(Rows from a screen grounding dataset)
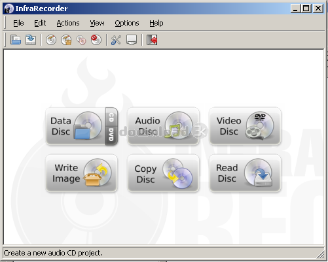Click the Save project toolbar icon

click(x=31, y=40)
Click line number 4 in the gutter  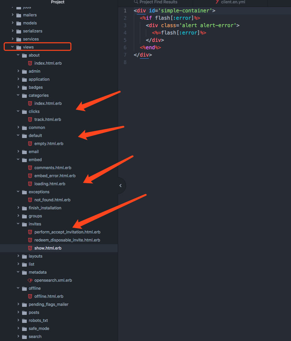(125, 33)
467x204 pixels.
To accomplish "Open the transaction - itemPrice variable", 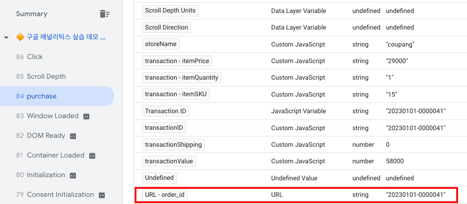I will click(177, 61).
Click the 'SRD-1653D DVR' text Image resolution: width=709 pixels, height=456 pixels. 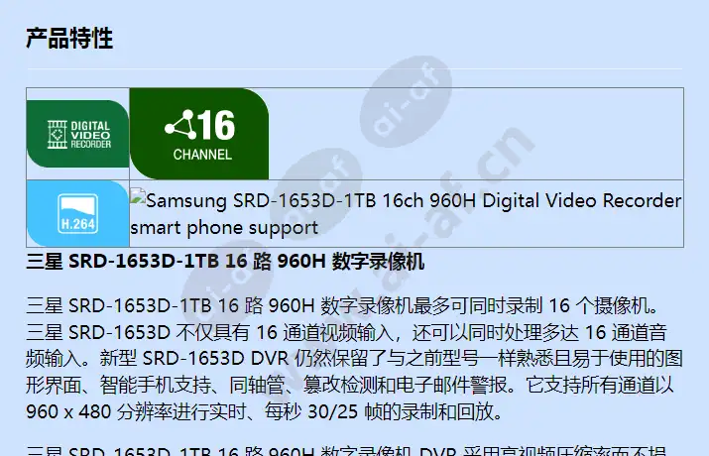(216, 359)
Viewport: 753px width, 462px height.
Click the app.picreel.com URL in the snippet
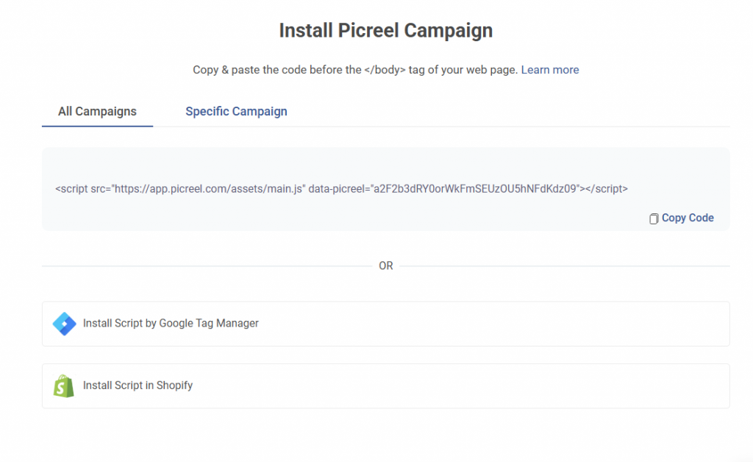210,188
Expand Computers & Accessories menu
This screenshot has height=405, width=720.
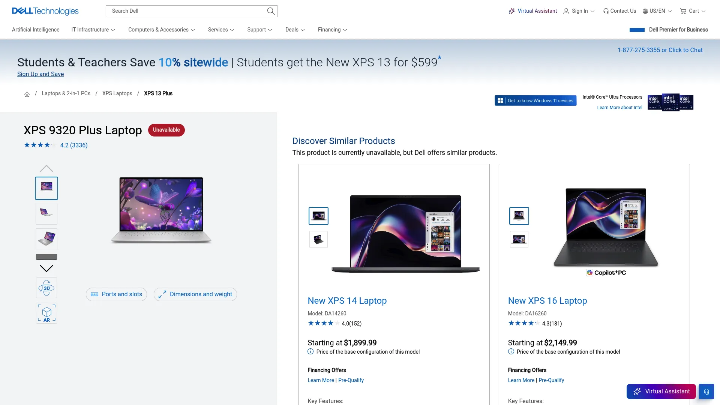pos(162,30)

◆ **The task**
Please render the lines from the one containing "Expand Computers & Accessories menu" through the end of the records, inclusive, as a two-column CSV with the columns request and answer. Use one row per request, put each field in quotes with line breaks replaced by spaces, and leave out the pictures.

◆ **Answer to the task**
request,answer
"Expand Computers & Accessories menu This screenshot has height=405, width=720.","pos(162,30)"